*** Block opens ***

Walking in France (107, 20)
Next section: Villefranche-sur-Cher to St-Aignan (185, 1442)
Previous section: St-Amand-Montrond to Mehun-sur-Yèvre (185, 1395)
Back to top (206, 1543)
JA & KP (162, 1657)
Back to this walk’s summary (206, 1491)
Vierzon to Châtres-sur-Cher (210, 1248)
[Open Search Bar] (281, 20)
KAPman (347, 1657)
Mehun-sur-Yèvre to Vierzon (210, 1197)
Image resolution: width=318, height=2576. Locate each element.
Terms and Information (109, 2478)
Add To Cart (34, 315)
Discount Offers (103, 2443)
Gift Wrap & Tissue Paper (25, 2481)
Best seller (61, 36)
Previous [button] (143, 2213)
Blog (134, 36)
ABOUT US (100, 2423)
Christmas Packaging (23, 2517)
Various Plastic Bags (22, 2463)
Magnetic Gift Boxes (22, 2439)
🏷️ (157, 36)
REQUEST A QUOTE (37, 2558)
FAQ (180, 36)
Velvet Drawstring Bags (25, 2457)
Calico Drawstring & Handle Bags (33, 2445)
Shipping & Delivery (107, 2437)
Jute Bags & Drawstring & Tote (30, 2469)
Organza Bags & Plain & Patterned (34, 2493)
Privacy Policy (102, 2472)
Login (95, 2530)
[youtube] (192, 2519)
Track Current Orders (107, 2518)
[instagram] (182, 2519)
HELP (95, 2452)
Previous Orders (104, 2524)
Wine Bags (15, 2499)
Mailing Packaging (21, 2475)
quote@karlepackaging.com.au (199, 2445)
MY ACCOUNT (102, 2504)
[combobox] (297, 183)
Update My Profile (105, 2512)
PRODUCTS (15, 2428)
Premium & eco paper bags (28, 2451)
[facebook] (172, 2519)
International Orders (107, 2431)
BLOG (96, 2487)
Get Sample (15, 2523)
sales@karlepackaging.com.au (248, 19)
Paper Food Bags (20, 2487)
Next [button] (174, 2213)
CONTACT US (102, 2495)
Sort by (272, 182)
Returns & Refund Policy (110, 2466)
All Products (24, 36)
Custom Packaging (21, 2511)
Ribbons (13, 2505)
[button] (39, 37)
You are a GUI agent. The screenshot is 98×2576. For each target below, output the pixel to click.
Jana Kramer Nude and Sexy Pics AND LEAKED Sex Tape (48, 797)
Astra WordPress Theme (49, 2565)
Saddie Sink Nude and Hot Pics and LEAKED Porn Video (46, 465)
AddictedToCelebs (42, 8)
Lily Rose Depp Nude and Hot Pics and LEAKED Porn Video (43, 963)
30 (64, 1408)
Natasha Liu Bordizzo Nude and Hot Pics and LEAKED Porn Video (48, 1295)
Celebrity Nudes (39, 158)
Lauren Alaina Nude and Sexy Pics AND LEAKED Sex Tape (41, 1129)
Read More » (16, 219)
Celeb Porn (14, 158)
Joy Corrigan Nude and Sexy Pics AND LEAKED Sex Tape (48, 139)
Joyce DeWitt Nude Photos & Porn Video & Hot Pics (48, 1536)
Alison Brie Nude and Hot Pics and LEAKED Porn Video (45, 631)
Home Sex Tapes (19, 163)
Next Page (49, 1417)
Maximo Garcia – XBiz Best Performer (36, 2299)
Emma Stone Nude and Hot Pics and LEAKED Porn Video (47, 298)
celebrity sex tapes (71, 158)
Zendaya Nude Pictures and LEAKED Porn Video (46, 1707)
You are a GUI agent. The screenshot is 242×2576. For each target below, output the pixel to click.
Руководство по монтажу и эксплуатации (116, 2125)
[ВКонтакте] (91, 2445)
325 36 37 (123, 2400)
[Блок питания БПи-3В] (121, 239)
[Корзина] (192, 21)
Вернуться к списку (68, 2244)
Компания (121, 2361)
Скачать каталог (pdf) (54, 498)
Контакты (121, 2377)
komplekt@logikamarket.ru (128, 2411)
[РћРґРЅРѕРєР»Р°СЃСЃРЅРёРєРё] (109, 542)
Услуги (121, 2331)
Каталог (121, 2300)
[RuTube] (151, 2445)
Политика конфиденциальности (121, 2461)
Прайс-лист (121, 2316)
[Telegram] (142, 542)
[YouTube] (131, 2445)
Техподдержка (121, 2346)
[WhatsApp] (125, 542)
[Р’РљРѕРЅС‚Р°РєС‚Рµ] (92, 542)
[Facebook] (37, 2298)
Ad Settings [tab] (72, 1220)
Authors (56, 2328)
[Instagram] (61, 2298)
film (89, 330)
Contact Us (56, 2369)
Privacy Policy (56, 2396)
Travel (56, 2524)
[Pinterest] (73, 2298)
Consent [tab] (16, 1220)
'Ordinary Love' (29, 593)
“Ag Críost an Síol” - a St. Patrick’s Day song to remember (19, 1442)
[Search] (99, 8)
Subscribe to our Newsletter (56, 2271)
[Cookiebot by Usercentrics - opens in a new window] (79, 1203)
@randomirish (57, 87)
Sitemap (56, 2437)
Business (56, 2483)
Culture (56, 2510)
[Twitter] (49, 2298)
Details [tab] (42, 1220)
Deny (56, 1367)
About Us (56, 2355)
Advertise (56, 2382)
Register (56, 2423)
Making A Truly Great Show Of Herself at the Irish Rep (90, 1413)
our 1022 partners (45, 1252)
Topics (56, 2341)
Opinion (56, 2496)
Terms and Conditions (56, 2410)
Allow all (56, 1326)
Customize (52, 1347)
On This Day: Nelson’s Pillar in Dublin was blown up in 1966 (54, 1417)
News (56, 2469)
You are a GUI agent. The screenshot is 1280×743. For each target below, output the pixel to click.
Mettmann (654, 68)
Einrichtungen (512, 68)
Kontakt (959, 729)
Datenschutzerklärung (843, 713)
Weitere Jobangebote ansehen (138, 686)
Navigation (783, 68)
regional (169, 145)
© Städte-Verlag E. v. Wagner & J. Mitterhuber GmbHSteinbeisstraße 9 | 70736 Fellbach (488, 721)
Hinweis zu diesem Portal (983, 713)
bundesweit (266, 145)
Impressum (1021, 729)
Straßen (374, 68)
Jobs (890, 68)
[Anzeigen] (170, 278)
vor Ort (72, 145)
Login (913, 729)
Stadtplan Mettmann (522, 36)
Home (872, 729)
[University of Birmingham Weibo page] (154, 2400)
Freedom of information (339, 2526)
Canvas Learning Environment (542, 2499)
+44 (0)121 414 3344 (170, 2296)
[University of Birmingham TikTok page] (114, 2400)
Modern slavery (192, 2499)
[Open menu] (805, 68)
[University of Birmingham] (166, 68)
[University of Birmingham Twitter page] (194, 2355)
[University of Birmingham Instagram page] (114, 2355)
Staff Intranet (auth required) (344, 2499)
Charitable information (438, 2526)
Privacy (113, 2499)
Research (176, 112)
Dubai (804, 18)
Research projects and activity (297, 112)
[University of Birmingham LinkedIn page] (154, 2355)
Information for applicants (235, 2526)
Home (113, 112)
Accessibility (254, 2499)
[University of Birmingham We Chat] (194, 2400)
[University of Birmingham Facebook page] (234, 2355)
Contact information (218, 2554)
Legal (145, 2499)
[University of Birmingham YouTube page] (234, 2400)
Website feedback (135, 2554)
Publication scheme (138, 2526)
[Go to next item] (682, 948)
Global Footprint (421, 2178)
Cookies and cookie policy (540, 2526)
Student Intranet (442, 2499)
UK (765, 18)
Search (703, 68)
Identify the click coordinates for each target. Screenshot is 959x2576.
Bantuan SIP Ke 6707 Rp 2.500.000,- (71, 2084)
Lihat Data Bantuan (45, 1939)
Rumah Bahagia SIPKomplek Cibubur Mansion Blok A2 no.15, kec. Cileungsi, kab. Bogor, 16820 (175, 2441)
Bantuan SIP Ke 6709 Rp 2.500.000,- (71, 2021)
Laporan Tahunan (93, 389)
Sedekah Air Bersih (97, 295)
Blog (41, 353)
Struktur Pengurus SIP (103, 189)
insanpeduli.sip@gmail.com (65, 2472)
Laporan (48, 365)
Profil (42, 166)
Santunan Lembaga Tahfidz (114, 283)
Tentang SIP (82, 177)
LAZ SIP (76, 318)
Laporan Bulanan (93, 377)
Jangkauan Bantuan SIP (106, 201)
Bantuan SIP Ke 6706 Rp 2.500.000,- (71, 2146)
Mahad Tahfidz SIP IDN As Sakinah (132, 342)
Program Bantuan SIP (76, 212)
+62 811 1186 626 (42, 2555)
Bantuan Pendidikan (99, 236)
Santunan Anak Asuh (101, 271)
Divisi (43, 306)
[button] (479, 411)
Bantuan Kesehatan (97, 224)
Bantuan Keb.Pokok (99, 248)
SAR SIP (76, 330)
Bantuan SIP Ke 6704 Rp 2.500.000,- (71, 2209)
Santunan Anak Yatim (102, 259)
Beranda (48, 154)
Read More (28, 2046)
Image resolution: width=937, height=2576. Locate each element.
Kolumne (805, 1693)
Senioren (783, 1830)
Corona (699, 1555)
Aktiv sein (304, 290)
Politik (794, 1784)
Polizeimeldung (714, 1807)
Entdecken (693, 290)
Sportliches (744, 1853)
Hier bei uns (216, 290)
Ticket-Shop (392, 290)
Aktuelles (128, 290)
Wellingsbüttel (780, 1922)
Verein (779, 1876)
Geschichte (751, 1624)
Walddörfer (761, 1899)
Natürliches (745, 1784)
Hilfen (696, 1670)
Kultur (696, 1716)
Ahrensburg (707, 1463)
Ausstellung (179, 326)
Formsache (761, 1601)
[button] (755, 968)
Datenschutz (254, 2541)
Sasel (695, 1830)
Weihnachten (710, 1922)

*** Block closes ***

● Work required
Pick out every line above that contains the word "each" and copy it.

● Solved exercise
Image resolution: width=318, height=2576. Locate each element.
You are a GUI agent. The screenshot is 98×2576. For each target below, output the pixel to click.
You are a GUI agent. The screenshot is 242×2576. For each target below, output the pixel to click.
You are a GUI agent. The screenshot is 1280×743. For each target below, output the pixel to click.
Identify the click coordinates for each target. Screenshot is 959x2576.
Image resolution: width=937, height=2576. Locate each element.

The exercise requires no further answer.